SHORT PROBLEM A.
Copy the listing from its start through the line containing "I will 135,172.", with the requests left as they are and 17 added to every coordinate in the answers.

We have a vision of Prince Edward Island as the first jurisdiction in the world to roll out a fully converged high-speed network with low cost access available to every household, business and organisation. We see a partnership between the public and private sectors that builds on the self-evident strengths of each, while at the same time avoiding the weaknesses and disadvantages of each. We see a partnership between federal and provincial governments, building on our role of prototyping technology solutions for later rollout across Canada (e.g., CAPs, Access.Ca), driving the federally announced objectives of broadband to every community in Canada by 2004 and the delivery of all services to every citizen via the Web by 2004. We see utilising the one-off benefits of the Tomorrow’s Wave investment in the economic development of Atlantic Canada to build a resource our grandchildren will thank us for.

To achieve those objectives requires creative and constructive thinking. Certain principles seem clear to us:

  1. Our strength as a community is our ability to work bottom up, for the community and its institutions to mobilize to achieve ambitious objectives. Just as our grandparents built the school systems with adzes and awls, we should build our network from the ground up.
  2. There are two basic, competing models of computer networking. These can be summarised as below. While each value pair is actually a continuum, the objectives most to be desired will be achieved by optimizing for the characteristics in the right hand column:

     

Hierarchical

Peer-to-peer

Top down

Bottom up

Proprietary

Open standard

Expensive

Low cost

Dumbs down users

Empowers users

Static

Dynamic

Me-to-you

Us-to-us

“Personalised” for you by me

Customised by you

Monologue

Dialogue

Centralised

Distributed

Reactive

Proactive

One way

Interactive

Managed

Collaborative

Orthodox

Heterodox

“Push”

“Pull”

Server-driven

Client-driven

Provider-driven

User-driven

Derivative

Innovative

Creates analogues of real world

Creates new digital models

Cost-based

Value-based

Content follows form

Form follows content

Me-centred

Affinity-centred

Corporate values

Community values

Like a corporate brochure or catalogue

Like a colouring book or encyclopaedia

Administered

Nurtured

Provider’s needs driven

Users’ needs driven

  1. For years, the first priority in providing broadband network services has been the public sector. The outcome has been a highly expensive network (or group of networks) that the taxpayer has paid for, but the vendor owns. Although this has been bragged on as a public network from time to time, it is in fact a private network for the public sector and has been largely underutilized. We understand a resource-driven model which suggests building the first tranche of the proposed new network as an educational and science network, but we believe it is essential to engage the public from the earliest stage possible. There are possible options:
    - concatenate the present three stage rollout to begin at least beta public rollouts
    - extend the proposed Science Research and Education network to include CAP2 sites and provide short-term access for private sector businesses within that framework.
  2. The Island’s existing CAP2 sites are a potentially powerful resource for the management of the Central Offices (CO) or nodes of the network. This would build on the community access skills and tools they have developed and the major investment made in them by both the federal and provincial governments. As partners in the operational management of the network, they would build up highly exportable additional skills and the basis for an export service of developing low cost broadband networks in remote and rural areas. (Eighty percent of the world’s population currently lies beyond the Internet; the efforts of the major vendors will continue to focus on high-density affluent areas in the cities and suburbs of the developed world.)

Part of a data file
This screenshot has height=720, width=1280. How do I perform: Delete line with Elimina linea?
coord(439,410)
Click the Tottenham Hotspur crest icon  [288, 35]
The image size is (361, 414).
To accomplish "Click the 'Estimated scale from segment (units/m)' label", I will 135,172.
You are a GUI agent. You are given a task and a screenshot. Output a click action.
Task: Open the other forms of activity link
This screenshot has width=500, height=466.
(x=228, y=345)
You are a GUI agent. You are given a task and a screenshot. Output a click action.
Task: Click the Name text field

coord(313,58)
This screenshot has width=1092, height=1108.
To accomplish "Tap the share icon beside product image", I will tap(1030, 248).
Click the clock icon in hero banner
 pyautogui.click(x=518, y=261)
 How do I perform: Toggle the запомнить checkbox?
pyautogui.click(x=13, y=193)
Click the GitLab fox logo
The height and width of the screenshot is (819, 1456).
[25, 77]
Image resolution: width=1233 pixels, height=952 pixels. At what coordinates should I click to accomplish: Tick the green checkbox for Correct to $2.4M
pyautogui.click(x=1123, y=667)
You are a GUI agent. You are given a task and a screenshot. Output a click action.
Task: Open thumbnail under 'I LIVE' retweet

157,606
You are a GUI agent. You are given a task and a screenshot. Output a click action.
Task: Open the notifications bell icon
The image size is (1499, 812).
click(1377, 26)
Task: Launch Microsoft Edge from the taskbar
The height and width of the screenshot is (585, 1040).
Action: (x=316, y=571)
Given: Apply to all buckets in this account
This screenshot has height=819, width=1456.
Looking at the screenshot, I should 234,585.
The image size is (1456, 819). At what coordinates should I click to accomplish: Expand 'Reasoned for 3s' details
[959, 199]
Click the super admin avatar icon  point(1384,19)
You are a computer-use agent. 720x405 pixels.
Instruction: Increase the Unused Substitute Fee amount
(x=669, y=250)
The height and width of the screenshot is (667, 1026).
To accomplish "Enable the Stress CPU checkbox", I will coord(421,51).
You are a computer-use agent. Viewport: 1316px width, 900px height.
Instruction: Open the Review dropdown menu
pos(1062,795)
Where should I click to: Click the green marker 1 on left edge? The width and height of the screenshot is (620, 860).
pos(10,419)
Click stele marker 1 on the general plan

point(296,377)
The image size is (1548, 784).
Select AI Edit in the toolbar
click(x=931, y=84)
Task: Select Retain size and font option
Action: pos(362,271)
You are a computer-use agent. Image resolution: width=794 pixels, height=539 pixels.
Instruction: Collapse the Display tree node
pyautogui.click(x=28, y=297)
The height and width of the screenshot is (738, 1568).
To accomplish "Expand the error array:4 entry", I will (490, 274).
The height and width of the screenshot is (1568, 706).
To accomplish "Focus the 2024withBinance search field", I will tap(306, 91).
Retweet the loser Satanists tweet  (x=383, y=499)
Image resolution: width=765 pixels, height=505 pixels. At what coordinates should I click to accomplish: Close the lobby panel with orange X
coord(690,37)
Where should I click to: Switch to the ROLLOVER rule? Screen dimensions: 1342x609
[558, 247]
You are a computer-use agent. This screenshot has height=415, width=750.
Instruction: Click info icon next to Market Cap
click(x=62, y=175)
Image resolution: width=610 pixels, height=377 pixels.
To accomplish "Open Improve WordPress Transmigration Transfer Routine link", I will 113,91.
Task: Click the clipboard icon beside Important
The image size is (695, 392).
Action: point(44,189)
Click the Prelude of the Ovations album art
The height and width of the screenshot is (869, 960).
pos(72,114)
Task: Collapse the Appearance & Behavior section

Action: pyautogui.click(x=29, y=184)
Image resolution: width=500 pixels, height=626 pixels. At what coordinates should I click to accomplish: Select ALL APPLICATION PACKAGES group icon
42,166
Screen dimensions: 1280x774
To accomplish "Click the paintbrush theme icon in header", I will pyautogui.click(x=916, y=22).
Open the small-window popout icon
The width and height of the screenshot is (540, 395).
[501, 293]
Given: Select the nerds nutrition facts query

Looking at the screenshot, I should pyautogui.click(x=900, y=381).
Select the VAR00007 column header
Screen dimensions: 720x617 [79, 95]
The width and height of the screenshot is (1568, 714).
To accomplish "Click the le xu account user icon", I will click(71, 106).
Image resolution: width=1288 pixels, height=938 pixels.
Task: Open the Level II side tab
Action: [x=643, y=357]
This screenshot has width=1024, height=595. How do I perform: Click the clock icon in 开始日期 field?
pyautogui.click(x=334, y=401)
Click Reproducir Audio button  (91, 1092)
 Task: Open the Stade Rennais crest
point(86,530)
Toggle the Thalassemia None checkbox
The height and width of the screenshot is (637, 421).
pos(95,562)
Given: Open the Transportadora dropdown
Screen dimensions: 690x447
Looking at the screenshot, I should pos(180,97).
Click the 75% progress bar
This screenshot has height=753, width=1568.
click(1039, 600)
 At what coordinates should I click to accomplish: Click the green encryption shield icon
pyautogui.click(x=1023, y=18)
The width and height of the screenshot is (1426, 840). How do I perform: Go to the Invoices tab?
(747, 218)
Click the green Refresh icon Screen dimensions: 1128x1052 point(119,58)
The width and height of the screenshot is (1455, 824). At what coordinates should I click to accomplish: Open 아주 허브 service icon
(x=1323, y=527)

SHORT PROBLEM B.
According to the network proposal, what share of the world's population currently lies beyond the Internet?

EXERCISE SOLUTION A.
This screenshot has height=720, width=1280. How do I perform: Delete line with Elimina linea?
coord(456,427)
Click the Tottenham Hotspur crest icon  [305, 52]
The image size is (361, 414).
To accomplish "Click the 'Estimated scale from segment (units/m)' label", I will 152,189.

EXERCISE SOLUTION B.
Eighty percent.